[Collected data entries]
+ + + +

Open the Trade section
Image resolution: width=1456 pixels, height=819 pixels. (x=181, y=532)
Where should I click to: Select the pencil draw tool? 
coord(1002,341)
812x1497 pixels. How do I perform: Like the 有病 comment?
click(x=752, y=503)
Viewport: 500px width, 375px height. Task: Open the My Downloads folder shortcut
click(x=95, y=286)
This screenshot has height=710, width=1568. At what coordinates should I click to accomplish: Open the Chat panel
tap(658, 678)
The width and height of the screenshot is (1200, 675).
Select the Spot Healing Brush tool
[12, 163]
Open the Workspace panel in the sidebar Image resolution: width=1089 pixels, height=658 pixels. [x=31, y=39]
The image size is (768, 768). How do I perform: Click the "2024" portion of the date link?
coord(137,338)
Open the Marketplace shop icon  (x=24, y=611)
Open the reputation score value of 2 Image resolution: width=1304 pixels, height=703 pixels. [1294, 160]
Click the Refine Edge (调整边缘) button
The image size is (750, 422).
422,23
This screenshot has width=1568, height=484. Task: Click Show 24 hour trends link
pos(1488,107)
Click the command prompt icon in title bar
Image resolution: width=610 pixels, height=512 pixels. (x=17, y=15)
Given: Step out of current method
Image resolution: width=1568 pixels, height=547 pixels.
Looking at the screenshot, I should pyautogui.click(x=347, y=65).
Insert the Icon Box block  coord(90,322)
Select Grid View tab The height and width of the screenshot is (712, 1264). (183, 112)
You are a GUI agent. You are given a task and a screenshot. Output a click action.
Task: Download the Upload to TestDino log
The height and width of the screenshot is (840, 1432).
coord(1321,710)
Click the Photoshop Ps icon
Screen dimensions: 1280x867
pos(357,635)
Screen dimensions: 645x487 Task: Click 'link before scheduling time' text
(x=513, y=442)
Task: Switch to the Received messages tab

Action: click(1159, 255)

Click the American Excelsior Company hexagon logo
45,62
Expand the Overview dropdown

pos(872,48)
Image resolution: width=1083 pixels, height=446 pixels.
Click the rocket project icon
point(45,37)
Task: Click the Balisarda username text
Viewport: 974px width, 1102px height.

+ + + +

> _PROBLEM TO WORK ON_: Extract the full set of entries word for word.

> _WRITTEN RESPONSE_:
Open the Trade section
Image resolution: width=1456 pixels, height=819 pixels. (x=181, y=532)
Where should I click to: Select the pencil draw tool? 
coord(1002,341)
812x1497 pixels. How do I perform: Like the 有病 comment?
click(x=752, y=503)
Viewport: 500px width, 375px height. Task: Open the My Downloads folder shortcut
click(x=95, y=286)
This screenshot has height=710, width=1568. At what coordinates should I click to accomplish: Open the Chat panel
tap(658, 678)
The width and height of the screenshot is (1200, 675).
Select the Spot Healing Brush tool
[12, 163]
Open the Workspace panel in the sidebar Image resolution: width=1089 pixels, height=658 pixels. [x=31, y=39]
The image size is (768, 768). How do I perform: Click the "2024" portion of the date link?
coord(137,338)
Open the Marketplace shop icon  (x=24, y=611)
Open the reputation score value of 2 Image resolution: width=1304 pixels, height=703 pixels. [1294, 160]
Click the Refine Edge (调整边缘) button
The image size is (750, 422).
422,23
This screenshot has width=1568, height=484. Task: Click Show 24 hour trends link
pos(1488,107)
Click the command prompt icon in title bar
Image resolution: width=610 pixels, height=512 pixels. (x=17, y=15)
Given: Step out of current method
Image resolution: width=1568 pixels, height=547 pixels.
Looking at the screenshot, I should pyautogui.click(x=347, y=65).
Insert the Icon Box block  coord(90,322)
Select Grid View tab The height and width of the screenshot is (712, 1264). (183, 112)
You are a GUI agent. You are given a task and a screenshot. Output a click action.
Task: Download the Upload to TestDino log
The height and width of the screenshot is (840, 1432).
coord(1321,710)
Click the Photoshop Ps icon
Screen dimensions: 1280x867
pos(357,635)
Screen dimensions: 645x487 Task: Click 'link before scheduling time' text
(x=513, y=442)
Task: Switch to the Received messages tab

Action: click(1159, 255)

Click the American Excelsior Company hexagon logo
45,62
Expand the Overview dropdown

pos(872,48)
Image resolution: width=1083 pixels, height=446 pixels.
Click the rocket project icon
point(45,37)
Task: Click the Balisarda username text
Viewport: 974px width, 1102px height.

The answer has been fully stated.